# Recommendation Wanted For door to door UK to NZ shipping please.



## Luna21 (Oct 4, 2021)

Hi, 

Can anyone recommend a logistics company offering door to door transportation UK to South Island. Any suggestions appreciated, thank you. 😁


----------



## escapedtonz (Apr 6, 2012)

We used PSS International but it was near 10 years ago now. Get a few quotes and go with the one you feel most comfortable with. Lowest price will not be the best choice as they'll be cutting corners somewhere to lower the quote in order to secure your business.


----------



## Luna21 (Oct 4, 2021)

Thats really good to know especially as I have been talking to PSS today! Thanks for the heads up! 👍


----------



## Catherine UK-NZ (8 mo ago)

Luna21 said:


> Thats really good to know especially as I have been talking to PSS today! Thanks for the heads up! 👍


Hi,

I wonder if you have already moved and which company you have decided on. We are also moving in the next 2x months and I also keep searching for a good removal company.

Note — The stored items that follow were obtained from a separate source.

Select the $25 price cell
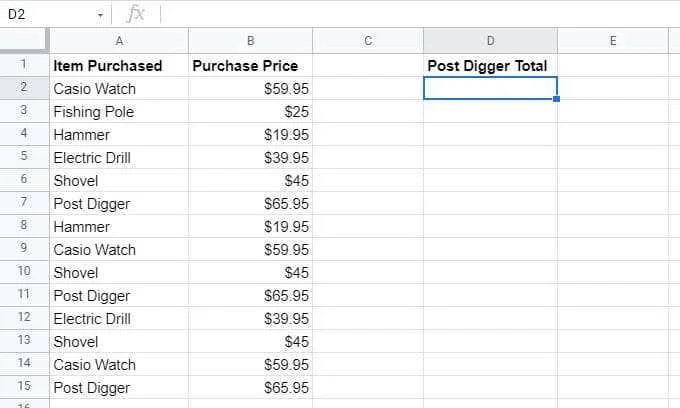Image resolution: width=680 pixels, height=408 pixels. coord(251,112)
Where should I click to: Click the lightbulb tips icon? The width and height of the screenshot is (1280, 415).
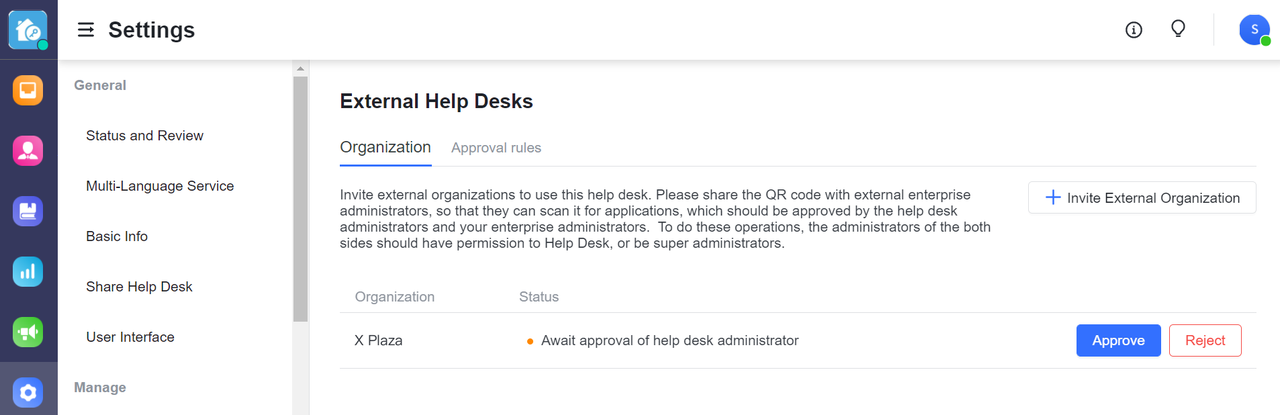coord(1178,29)
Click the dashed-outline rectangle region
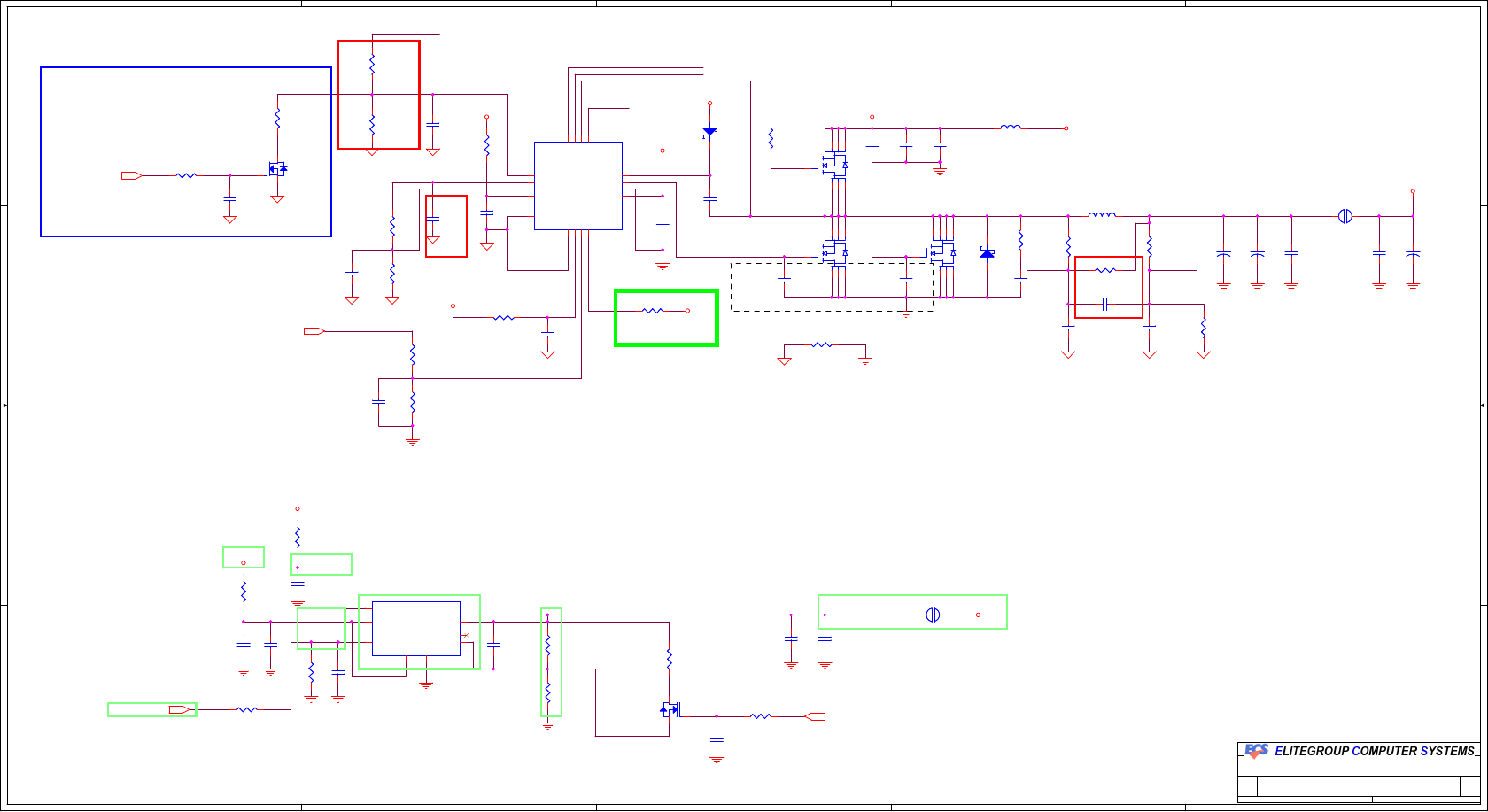 point(832,287)
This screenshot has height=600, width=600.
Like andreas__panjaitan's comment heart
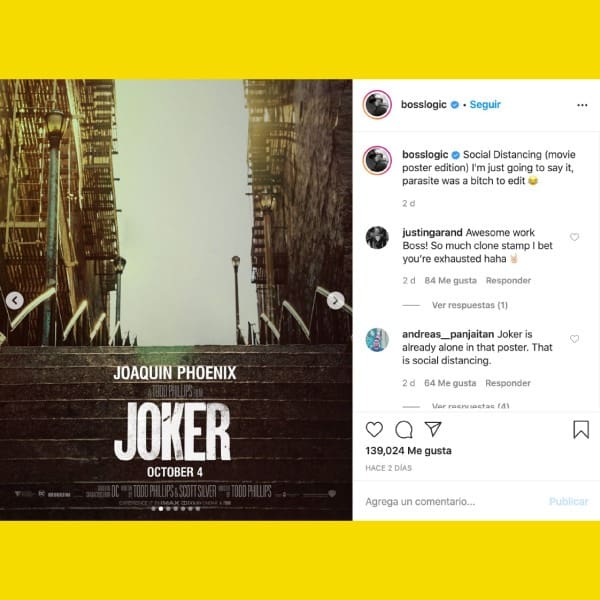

Much appreciated if you can recommend hopefully after your successful move


----------



## escapedtonz (Apr 6, 2012)

We used PSS from UK to NZ and have recently used Conroy from NZ to AU.
Didn't have any issues with either. Best way is to get a few quotes and just go with the one you feel more comfortable with and the cheapest is definitely not always the best. In our experience the cheaper removals quotes will just cut corners to give you the better deal. 
You'll also have to factor insurance in to it and if you want it or are willing to take the risk. We've always gone for the insurance bit it isn't cheap. Probably another grand on top of the removals quote.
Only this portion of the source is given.